The benefits of a software abstracted network platform through NCS are immense. Since NCS is a platform, and not just a point solution, it allows for extension of its capabilities. In order to take advantage of the extensibility of NCS it is imperative to have the correct people, with the correct skillsets, in place to operationalize what NCS brings to the table. The below diagram illustrates some areas that we feel should be discussed and staffed, including prerequisites for those functional positions.
Operators are users of the NCS platform, either through the CLI or Web UI. Operators should have knowledge of the fulfillment process and have an understanding of the services they’ll be provisioning. Operators will be capable of provisioning NCS services and modifying configurations through NCS Templates and YANG modules.
In order to be a NCS administrator, one must be familiar with deploying a Linux software package in a server environment. The administrator is responsible for the NCS installation (HA & Clustered), software upgrades, package deployment (including NEDs), NCS configuration, and log file management. These tasks should seem very familiar with common responsibilities of a Linux server administrator. This positions should also understand all functions of the Operator in order to implement NCS in the best possible manner.
Network Engineers are responsible for understanding how to customize the platform for transactional based automation of network services. The NCS Network Engineer is truly a hybrid position between IT and Operations. The Network Engineer is the SME (subject matter expert) for the services that NCS will automate. In many cases the NCS Developers will lean on a Network Engineer to provide input on network configurations as well as validation of the service models developed. The Network Engineer will be responsible for providing configurations into the NCS platform, which can then be used by NCS as XML templates. Creating templates from actual service configurations allow NCS Developers to create service definitions that consume network resources with NCS handling the mapping of input data to native device configurations.
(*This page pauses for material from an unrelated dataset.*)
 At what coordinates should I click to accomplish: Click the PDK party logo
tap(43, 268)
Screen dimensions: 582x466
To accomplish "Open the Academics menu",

Junior to mid-range developers are tasked with the function of building service interfaces within the platform. A service interface is built in a modeling language called YANG (http://www.yang-central.org). These YANG interfaces define what the service definition looks like which includes data types, grouping, hierarchy, and service validations. The YANG modules can be mapped into a Network Engineer’s XML template. Managing networks from NCS becomes extremely powerful for automation when an API is made available that can be easily consumed. NCS Developer’s have the luxury of consuming standard REST APIs for quick development.
Building a team of mixed IT and Operations individuals will create a resource pool proficient in not only NCS, but also capable of leading the charge in the shift to a programmable network. A fully mature organization that has implemented NCS will have various resources filling all of the above roles, gradually moving up the curve as their skillsets grow.